● Records for this exercise:
[Start]
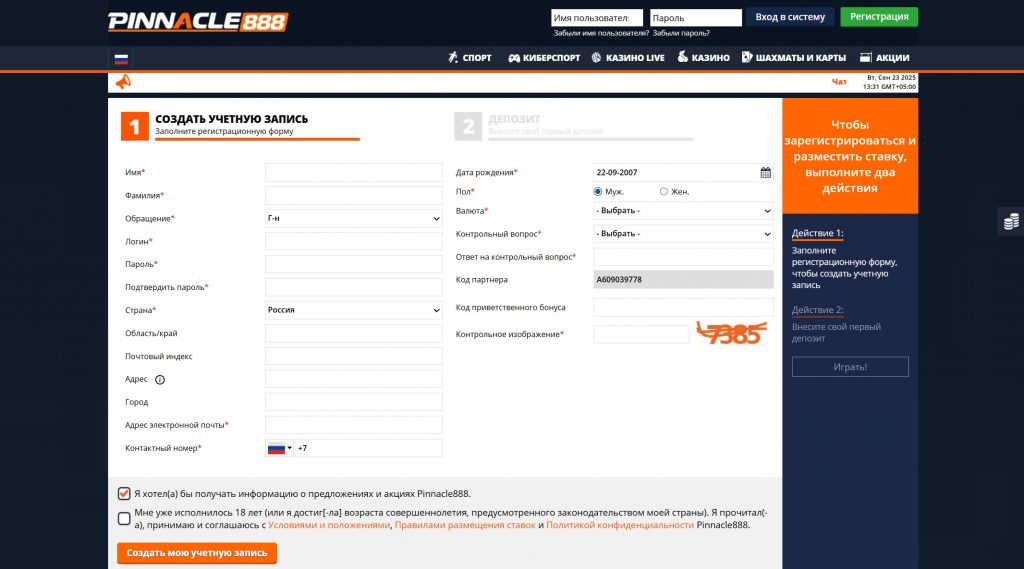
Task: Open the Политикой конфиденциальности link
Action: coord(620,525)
[End]
[Start]
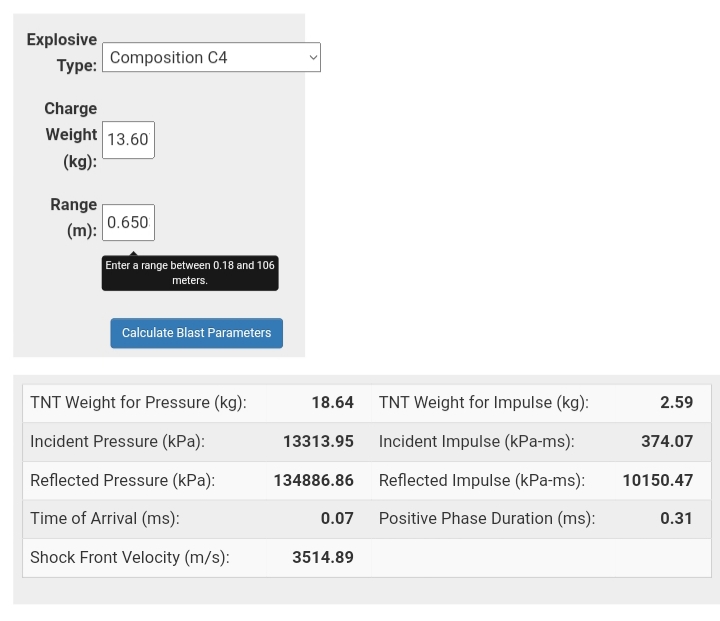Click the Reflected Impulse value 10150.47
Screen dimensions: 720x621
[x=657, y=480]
[End]
[Start]
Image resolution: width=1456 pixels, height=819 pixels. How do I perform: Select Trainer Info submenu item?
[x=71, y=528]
[End]
● Do this:
Return the lines from the one containing "Click the Reflected Impulse value 10150.47" through the one containing "[x=657, y=480]", inclusive, reproducing them verbatim and omitting the pictures.

● Correct output:
Click the Reflected Impulse value 10150.47
Screen dimensions: 720x621
[x=657, y=480]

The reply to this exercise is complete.